Scrapped the Sunday bike ride; doing all the things I’d normally do on a Saturday instead: window ledges, varnished; back-door, painted; slab, dug out. Got some energy, but not enough to ride.
Search for a blog topic: Here is a site that searches across most blog providers.

…now to make supper.

Daily-mail man

19°C, after a fresh start, the air easily reached shorts weatherSun


Pyracanthus & Ceanothus. bought, planted and settling in.
On the walk home, spotted these growing under a hedge of conifers. What are they?

It looks like a very small horse-tail grass. Hold on, I will go to look it up.
See how dry it is, we’ve had no rain for three weeks. What we’d give to have three dry weeks during the summer holidays.
Today has been a hammock day.


Found it: Common horsetail: Equisetum Arvense. The book I have doesn’t make it clear whether it’s a plant, or a lichen/fungus. I will assume it’s a plant, though it looks like a relatively primitive one. This is going to be one to watch as it grows by a fence at a nearby school.


Man parks on grass:

It’s been a very long winter, at last the grass is growing, all bright green and a bit vulnerable, then this guy parks his 4×4 car on the grass verge opposite some empty parking bays. A passing pedestrian and I raise this with him, his excuse? He can’t fit his car in the bays because the back would stick out. My response- my car is the same length as yours and it fitted in just fine. Anyway, the argument became a little heated though not out of control. He agreed that he was bloody minded and arrogant and will park where-ever he likes.
The photo above shows him shouting at me that it’s illegal to take a photo of someone without asking permission first. I said “nonsense, there is no such law”  and then took another photo. He said: how would you like it if I took photos of you? A: Doesn’t matter, I’m in a public place etc.
By now I was annoyed, I really scraped the bottom of the barrel and accusingly “are you a Daily Mail reader? (Yes it got that bad).
He didn’t deny it.
I still wonder where that idea about permissions comes from- it certainly doesn’t come from British law.

Unbroken blue sky

13°C, light winds and strange skies


Gardening day: planted a Rowan for Mum, which got my energy going and at home I spent 3 hours planting stuff in my own garden.
The red-current was humming like some faulty domestic appliance, the flowers weight it down, more so with the mass of Bumble-bees.

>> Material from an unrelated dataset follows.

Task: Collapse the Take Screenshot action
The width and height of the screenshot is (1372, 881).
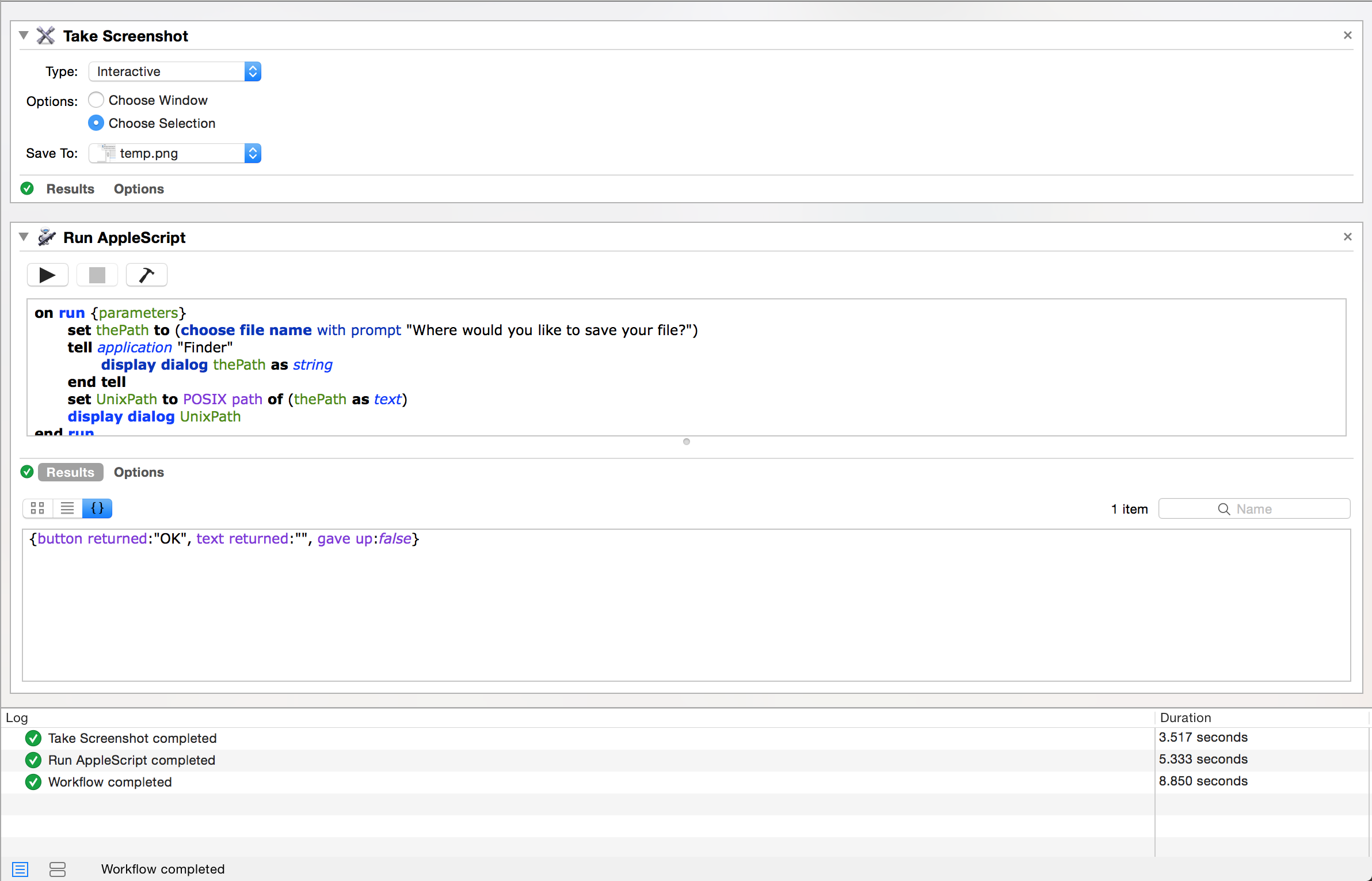Action: pyautogui.click(x=24, y=36)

The bush is about as tall as the Magnolia tree and both look magnificent under today’s unbroken blue sky. Really unbroken. For the first time in my life, I have been able to look up at a pure blue sky, no lacerations from aircraft vapour trails. It’s weird, more so because such a thing is probably overlooked by many.
Back to gardening: bought some plants on an unplanned plant nursery visit: I’m giving the Fritillaria another go.
This time, I put them on the edge of the lawn.
Film: Junebug. A sort of American Mike Leigh feel to this one. It’s probably one that will divide opinions: some will be bothered by the lack of a plot driven climax, some by the pace. I was held on by the characters, and by the photography. I say photography rather than cinematography because there were a number of beautifully framed holds, only occasionally was there any movement to remind you that it wasn’t a still. Visually it was very rich. The mood was darkened by that awkward discomfort that can only come from the oddballs in your family.